Benchmarking Panfrost¶
Obtaining reproducible benchmark timings can sometimes be tricky on Mali based SoCs. There are a number of things that can be done to make the timings more predictable.
Make sure the device is actively cooled (to eliminate thermal throttling)¶
This isn’t strictly speaking necessary, if you use low enough frequencies in the steps below, but it is recommended.
Fix the GPU frequency¶
If power management is allowed to vary the GPU frequency, this will lead to uncertainty in benchmark figures, particularly for shorter benchmark runs.
On most systems, the GPU frequency can be set to a fixed value via a command like the following (run it as root, sudo alone won’t allow the redirection):
cat /sys/devices/platform/fb000000.gpu/devfreq/fb000000.gpu/min_freq > /sys/devices/platform/fb000000.gpu/devfreq/fb000000.gpu/max_freq
This forces the GPU to always use its minimum frequency. You could reverse min_freq and max_freq to fix it to its maximum frequency, if your system is adequately cooled.
Fix the CPU frequency¶
It is easy to overlook the role the CPU plays in driver performance. To set its frequency to a fixed value, install the linux - cpupower package and run something like:
sudo cpupower frequency-info
sudo cpupower frequency-set -d 1.20
sudo cpupower frequency-set -u 1.20
sudo cpupower frequency-info
Adjust the numbers based on what the board actually supports (seen in the first frequency - info. It is best to choose fairly low settings unless you’re confident of the board’s cooling.

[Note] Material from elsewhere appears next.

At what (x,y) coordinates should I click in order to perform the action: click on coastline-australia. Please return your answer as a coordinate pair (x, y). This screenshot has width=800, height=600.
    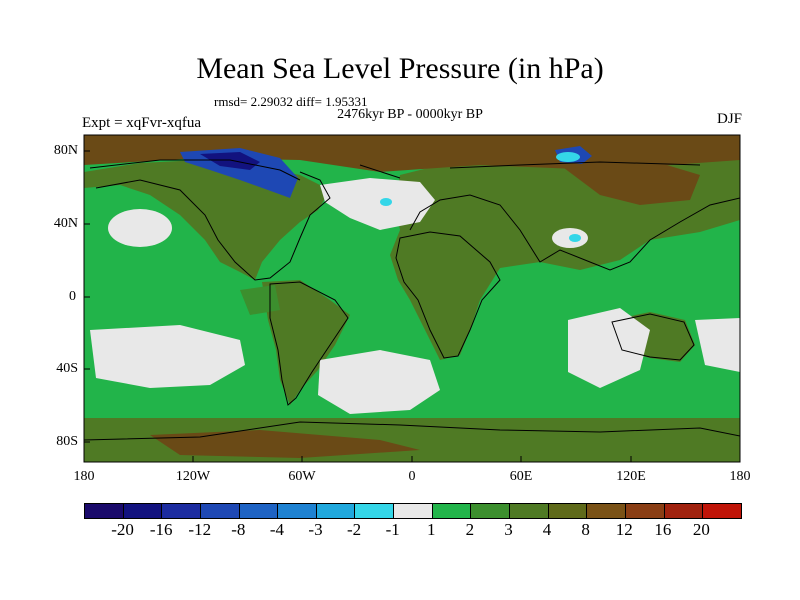
    Looking at the image, I should click on (653, 337).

Pin the benchmark program to a particular core¶
This is especially important on devices with a big.LITTLE architecture, where having the benchmark be scheduled on a different kind of core can drastically change the performance. But even without this, variations in cache residency and scheduling of kernel tasks can lead to changes in benchmark timing.
Experience shows that using a little core for the benchmark program tends to give more reproducible results (probably because they have smaller caches, and also are less likely to be scheduled to by the kernel). However, forcing the benchmark to run on a little core could change the bottleneck from GPU to CPU, so watch out for that.
Pinning a task to a particular core is done with the taskset command. An example for the Rock5b (rk3588) board is:
taskset 0x04 glmark2-es2-wayland
Replace 0x04 with an appropriate mask for your board, and glmark2 - es2 - wayland with the benchmark program to be used.